— start of Passage given —

I came across an example last week: a recent N Y Times piece by Thomas Friedman. He has become quite predictable, and also quite irrelevant, about the MENA region. He rarely writes or expresses anything original anymore about the Middle East. It has been years since we have read his dialogues with his various insightful Arab airport taxi drivers: Abdu (in Egypt), Abed (in Lebanon), Abul Abed (in Jordan/Palestine), etc. But he does have a large audience among certain liberal and non-liberal people of influence in the USA. 

He is now falling closely behind Donald Trump and echoes the anti-Iran rant he ratcheted across the Persian Gulf during the odd Riyadh Summit in May 2017. 
In his recent piece in the New York Times Friedman claims that all social and sectarian restrictions and proxy wars in the Middle East were a result of the Iranian Revolution of 1979 and the theocratic regime it created. He also directly ties the phenomenon of world wide (Sunni) Salafi Jihadi terrorism to that Revolution.

In fact the Iranian revolution and the emerging Shi’a theocracy did galvanize the rival Salafist Wahhabis, as did the early promises of the failed Baathist invasion of southwestern Iran. But he conveniently ignores the decades-long Wahhabi subversion of various Islamic communities with money and extremist ideology. A subversion that preceded the Iranian Revolution and its theocracy, and preceded the first Jihadist-Socialist war in Afghanistan by decades.

He claims that Saudi Arabia stopped having movie (cinema) theaters after 1979 (Prince Bin Salman must have told him that). I got news for Friedman: Saudi Arabia has never allowed movie theaters in its cities and towns in the Wahhabi era. That was a continued part of the power-sharing deal between the Al Saudi family and the Wahhabi clerics (Wahhabism opposed recreating images or films of people). In Iran movie theaters and the film industry continued to thrive even after 1979. In fact the films won several Oscars under the restrictive theocratic Islamic regime.

— end of Passage given —
— start of Entries provided —

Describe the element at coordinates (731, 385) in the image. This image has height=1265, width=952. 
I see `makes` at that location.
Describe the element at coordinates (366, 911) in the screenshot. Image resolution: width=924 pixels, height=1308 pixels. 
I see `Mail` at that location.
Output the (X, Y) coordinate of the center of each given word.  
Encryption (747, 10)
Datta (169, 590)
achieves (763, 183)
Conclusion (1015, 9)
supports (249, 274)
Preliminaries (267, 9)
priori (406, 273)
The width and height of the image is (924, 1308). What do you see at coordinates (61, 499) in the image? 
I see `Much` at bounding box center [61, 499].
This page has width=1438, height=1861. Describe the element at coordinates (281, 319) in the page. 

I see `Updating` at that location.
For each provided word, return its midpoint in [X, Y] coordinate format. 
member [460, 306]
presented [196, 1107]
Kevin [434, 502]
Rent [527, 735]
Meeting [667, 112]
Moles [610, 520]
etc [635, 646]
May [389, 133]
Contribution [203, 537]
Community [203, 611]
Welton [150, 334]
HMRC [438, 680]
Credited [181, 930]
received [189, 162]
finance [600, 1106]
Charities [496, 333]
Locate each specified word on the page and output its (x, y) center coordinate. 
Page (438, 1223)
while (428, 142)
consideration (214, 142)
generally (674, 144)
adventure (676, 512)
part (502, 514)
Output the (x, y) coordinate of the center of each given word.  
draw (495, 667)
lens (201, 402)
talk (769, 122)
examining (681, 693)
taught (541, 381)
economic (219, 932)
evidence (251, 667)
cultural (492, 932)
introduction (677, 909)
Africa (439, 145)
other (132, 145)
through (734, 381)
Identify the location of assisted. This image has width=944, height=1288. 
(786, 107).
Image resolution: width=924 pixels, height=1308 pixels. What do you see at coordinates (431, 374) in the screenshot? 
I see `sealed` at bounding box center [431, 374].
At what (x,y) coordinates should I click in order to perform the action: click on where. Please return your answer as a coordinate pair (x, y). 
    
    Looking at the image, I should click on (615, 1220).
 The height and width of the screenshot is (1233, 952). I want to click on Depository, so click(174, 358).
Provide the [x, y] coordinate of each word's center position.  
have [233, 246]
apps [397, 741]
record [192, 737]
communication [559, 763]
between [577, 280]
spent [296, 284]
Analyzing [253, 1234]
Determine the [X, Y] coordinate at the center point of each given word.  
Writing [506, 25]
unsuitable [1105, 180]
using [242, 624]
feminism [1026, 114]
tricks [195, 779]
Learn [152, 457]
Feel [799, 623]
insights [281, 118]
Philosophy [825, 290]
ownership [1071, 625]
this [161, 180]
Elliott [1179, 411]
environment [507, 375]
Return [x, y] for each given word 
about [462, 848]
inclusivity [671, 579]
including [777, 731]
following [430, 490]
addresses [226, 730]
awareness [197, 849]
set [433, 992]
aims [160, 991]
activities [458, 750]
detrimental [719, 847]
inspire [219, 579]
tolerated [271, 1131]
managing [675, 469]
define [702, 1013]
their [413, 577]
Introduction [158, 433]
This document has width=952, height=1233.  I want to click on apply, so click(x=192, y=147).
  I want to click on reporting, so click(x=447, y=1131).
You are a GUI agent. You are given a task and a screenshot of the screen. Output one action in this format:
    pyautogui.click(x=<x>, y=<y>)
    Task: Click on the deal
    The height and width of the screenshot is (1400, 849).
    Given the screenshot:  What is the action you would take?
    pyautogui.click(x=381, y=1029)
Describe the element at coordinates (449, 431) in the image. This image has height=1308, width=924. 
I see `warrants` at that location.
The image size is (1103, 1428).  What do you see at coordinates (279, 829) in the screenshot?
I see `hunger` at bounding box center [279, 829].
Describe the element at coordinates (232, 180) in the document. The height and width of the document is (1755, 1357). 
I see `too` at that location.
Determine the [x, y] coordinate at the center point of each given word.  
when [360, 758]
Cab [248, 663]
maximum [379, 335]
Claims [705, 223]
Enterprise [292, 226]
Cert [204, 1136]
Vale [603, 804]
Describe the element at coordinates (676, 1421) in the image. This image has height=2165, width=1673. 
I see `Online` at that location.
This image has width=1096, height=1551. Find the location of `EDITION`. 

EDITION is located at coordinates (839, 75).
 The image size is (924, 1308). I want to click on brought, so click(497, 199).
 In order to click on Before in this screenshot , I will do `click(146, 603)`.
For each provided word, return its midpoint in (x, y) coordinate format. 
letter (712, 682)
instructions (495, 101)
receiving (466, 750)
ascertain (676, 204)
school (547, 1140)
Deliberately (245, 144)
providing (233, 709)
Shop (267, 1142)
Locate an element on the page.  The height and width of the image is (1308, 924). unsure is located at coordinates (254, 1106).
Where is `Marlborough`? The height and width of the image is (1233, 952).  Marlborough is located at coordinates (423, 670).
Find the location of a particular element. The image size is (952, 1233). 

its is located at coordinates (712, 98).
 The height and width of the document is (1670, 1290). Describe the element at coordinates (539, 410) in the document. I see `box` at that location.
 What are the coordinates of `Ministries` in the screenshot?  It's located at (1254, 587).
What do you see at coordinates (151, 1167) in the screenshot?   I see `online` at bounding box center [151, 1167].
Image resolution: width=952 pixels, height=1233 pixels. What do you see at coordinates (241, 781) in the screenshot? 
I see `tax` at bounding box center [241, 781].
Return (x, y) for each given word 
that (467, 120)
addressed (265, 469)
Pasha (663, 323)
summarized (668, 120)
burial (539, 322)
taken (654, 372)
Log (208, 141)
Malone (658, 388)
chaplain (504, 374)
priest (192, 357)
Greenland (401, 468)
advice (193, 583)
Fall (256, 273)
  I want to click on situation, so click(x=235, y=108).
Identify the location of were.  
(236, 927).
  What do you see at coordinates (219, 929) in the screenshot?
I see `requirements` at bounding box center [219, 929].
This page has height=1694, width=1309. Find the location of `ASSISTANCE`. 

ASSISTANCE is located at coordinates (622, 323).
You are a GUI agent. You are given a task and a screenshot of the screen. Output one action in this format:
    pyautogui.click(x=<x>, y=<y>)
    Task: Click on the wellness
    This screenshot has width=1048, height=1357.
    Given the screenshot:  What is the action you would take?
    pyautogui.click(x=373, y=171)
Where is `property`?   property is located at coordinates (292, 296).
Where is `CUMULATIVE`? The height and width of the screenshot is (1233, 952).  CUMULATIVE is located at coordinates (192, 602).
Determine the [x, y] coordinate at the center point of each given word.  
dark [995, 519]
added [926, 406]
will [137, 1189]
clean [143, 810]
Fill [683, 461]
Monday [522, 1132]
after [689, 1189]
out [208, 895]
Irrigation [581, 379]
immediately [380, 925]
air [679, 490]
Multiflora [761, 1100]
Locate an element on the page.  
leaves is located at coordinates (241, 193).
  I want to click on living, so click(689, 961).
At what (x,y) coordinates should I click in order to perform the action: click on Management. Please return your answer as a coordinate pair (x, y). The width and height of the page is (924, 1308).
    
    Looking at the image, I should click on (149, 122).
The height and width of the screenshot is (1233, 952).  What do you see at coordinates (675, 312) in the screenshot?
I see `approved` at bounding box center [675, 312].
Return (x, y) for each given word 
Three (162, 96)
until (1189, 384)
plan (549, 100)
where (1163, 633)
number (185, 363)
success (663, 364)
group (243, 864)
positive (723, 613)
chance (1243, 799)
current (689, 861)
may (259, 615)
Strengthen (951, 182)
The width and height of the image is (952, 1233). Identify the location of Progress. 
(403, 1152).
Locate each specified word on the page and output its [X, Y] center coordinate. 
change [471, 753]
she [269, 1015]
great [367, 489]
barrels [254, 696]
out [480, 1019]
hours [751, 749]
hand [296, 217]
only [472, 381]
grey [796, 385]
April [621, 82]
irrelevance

— end of Entries provided —

◆ **Instructions**
1. From the commentary on Friedman's column, print the part that opens with the words containing "In fact the Iranian" and closes with "Afghanistan by decades.".
2. According to the commentary on Friedman's column, what has Saudi Arabia never allowed in its cities and towns in the Wahhabi era?
3. Go on with the commentary on Friedman's column from where it stops.

◆ **Answers to the problems**
1.
In fact the Iranian revolution and the emerging Shi’a theocracy did galvanize the rival Salafist Wahhabis, as did the early promises of the failed Baathist invasion of southwestern Iran. But he conveniently ignores the decades-long Wahhabi subversion of various Islamic communities with money and extremist ideology. A subversion that preceded the Iranian Revolution and its theocracy, and preceded the first Jihadist-Socialist war in Afghanistan by decades.

2. Movie theaters.

3.
Saudi Arabia first tried to introduce TV in the early 1960’s. At that time riots broke out in the streets, blood was shed: long before the Iranian Revolution. Among the casualties was one dead senior prince of the royal family. That dead prince’s son took revenge in 1975, when he shot his uncle, King Faisal, dead. Also years before the Iranian Revolution.
Women were never allowed to drive in Saudi Arabia, not ever, even before 1979, even as Iranian women were allowed to continue driving and riding under the Islamic regime in Iran. Including driving taxis and large trucks in some cases. Women still do not drive in Saudi Arabia, but they have been promised.

Friedman mentions the Afghan War after 1979. In fact the first Afghan War, pitting Afghan and Arab Jihadis mainly of the Wahhabi faith against the secular Socialists, was most influential in creating the situation we now face. Al Qaeda and Taliban and even ISIS were all the results of that Afghan war. In Afghanistan, Saudi money, Saudi Wahhabi ideology, and American weapons (under Reagan) created the worldwide Jihadi movement we now suffer. When all the Salafi/Wahabi went back home from Afghanistan and aimed at new targets at home and in the West. We might some day say the same about the foreign-instigated wars in Syria (and Iraq). In fact we are already seeing the consequences.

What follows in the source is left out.